You could consider using something like AWS (maybe start with the free 1 year instance) to host the site instead of hosting it in your closet. You could keep your closet server as a backup and dev/test box and use a tool like DNSMadeEasy which can do an auto failover (http://www.dnsmadeeasy.com/services/dns-failover-system-monitoring/). Also getting a tool like Monitor.US (http://www.monitor.us/en/website-monitoring) and have it monitor your websites and alert you when it goes down.
This isn't going to give you 100% and probably not even 99.999% up time guarantee but it will be a huge improvement over what you are currently using.
With that said keep in mind a lot of companies have multiple full time network/system engineers keeping servers and networks up and running in addition to the developers like you. In today's world of the new "DevOps" term it is more of a single person doing it (like you) but I think the wise decision is to utilize cloud hosting to lower your overhead in terms of supporting the servers.
Good luck and don't be afraid to tell us what you picked!
DNS Made Easy is a reputable online platform that offers DNS service to approximately 600,000 domains over the internet. It is the largest enterprise DNS provider in the industry and facilitates people to keep prices low and overtake the savings directly to the clients. They have always stressed on the policy to invest more cents per dollar on infrastructure as compared to any other DNS company. They continue doing the same. They are the only one which enterprise IP Anycast provider over the planet that works with customers of all sizes. They have diverse clients comprising of government, non-profit and commercial sectors. These clienteles vary from start-ups to internationally distinguished corporate organizations. On visit their website http://www.dnsmadeeasy.com/, one will find that they have clearly mentioned what DNS is all about and why choosing DNS has become easy. They have also discussed about the ways to manage DNS.
This isn't exactly a very easy thing to do. There are tools out there than can provide similiar to what you are looking for (http://www.dnsmadeeasy.com/), however i have never used them to know for sure if they will solve your problem.

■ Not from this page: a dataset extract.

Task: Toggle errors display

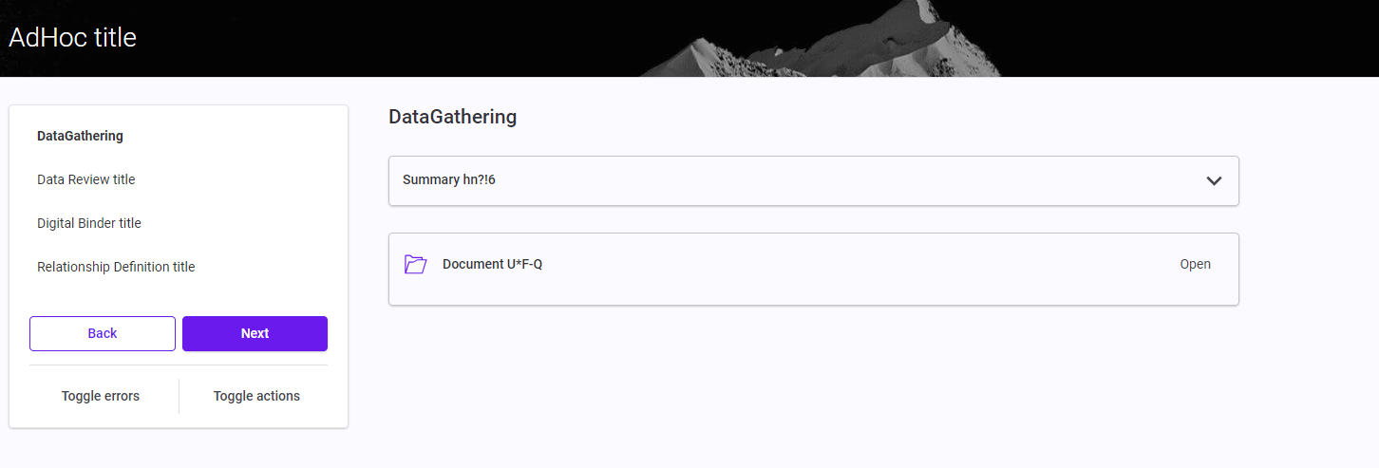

I know cloud hosting services such as Heroku do this, however i do not know how they have their systems configured to handle it. You may be able to research about how Heroku is setup if you really wanted to try and configure this yourself. I would assume that if you do not have full root access to your servers / dns server, it would be very difficult to do.
How quick does it need to be? We have been using this to deal with a similar situation. It's not something you would use for 100% uptime but in our use we don't need that. We just need clients to start checking into the secondary IP's within 30 minutes or so.
Keeping the files/database in sync shouldn't be a problem. I'm already doing that with a local failover server.
If the web server is inaccessible it probably means that our locally hosted dns is inaccessible as well. From asking around in the IRC channel, http://www.dnsmadeeasy.com/enterprise-dns/dns-failover/ seems to be the suggestion.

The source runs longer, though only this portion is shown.